PROBLEM STATEMENT:
In full and without alteration, write out the data below.

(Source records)

○ ○ ○ ○ ○

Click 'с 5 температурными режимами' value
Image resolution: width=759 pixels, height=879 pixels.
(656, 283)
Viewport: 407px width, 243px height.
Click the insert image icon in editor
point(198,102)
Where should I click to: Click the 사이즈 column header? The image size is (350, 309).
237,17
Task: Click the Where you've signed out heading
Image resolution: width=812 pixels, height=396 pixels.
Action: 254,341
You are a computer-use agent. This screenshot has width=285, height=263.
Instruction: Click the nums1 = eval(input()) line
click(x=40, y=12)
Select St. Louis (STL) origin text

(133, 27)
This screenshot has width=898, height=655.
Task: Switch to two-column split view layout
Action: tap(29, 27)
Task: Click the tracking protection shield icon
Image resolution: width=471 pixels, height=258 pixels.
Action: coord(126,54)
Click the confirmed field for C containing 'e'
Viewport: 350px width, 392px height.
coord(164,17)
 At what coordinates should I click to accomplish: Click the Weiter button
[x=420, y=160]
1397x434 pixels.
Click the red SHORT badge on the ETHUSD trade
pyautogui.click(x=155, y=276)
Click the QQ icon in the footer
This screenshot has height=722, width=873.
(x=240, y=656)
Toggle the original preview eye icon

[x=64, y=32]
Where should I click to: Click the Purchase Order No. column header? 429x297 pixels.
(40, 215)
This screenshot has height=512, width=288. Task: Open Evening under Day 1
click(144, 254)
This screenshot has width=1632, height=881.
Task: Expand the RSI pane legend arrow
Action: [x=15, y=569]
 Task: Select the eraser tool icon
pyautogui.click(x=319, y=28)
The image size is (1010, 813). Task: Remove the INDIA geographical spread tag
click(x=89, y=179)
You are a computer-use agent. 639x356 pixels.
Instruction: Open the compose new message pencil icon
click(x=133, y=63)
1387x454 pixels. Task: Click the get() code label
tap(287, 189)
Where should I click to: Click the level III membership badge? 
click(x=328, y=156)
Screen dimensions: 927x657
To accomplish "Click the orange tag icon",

○ ○ ○ ○ ○

SOLUTION:
Click 'с 5 температурными режимами' value
Image resolution: width=759 pixels, height=879 pixels.
(656, 283)
Viewport: 407px width, 243px height.
Click the insert image icon in editor
point(198,102)
Where should I click to: Click the 사이즈 column header? The image size is (350, 309).
237,17
Task: Click the Where you've signed out heading
Image resolution: width=812 pixels, height=396 pixels.
Action: 254,341
You are a computer-use agent. This screenshot has width=285, height=263.
Instruction: Click the nums1 = eval(input()) line
click(x=40, y=12)
Select St. Louis (STL) origin text

(133, 27)
This screenshot has width=898, height=655.
Task: Switch to two-column split view layout
Action: tap(29, 27)
Task: Click the tracking protection shield icon
Image resolution: width=471 pixels, height=258 pixels.
Action: coord(126,54)
Click the confirmed field for C containing 'e'
Viewport: 350px width, 392px height.
coord(164,17)
 At what coordinates should I click to accomplish: Click the Weiter button
[x=420, y=160]
1397x434 pixels.
Click the red SHORT badge on the ETHUSD trade
pyautogui.click(x=155, y=276)
Click the QQ icon in the footer
This screenshot has height=722, width=873.
(x=240, y=656)
Toggle the original preview eye icon

[x=64, y=32]
Where should I click to: Click the Purchase Order No. column header? 429x297 pixels.
(40, 215)
This screenshot has height=512, width=288. Task: Open Evening under Day 1
click(144, 254)
This screenshot has width=1632, height=881.
Task: Expand the RSI pane legend arrow
Action: [x=15, y=569]
 Task: Select the eraser tool icon
pyautogui.click(x=319, y=28)
The image size is (1010, 813). Task: Remove the INDIA geographical spread tag
click(x=89, y=179)
You are a computer-use agent. 639x356 pixels.
Instruction: Open the compose new message pencil icon
click(x=133, y=63)
1387x454 pixels. Task: Click the get() code label
tap(287, 189)
Where should I click to: Click the level III membership badge? 
click(x=328, y=156)
Screen dimensions: 927x657
To accomplish "Click the orange tag icon",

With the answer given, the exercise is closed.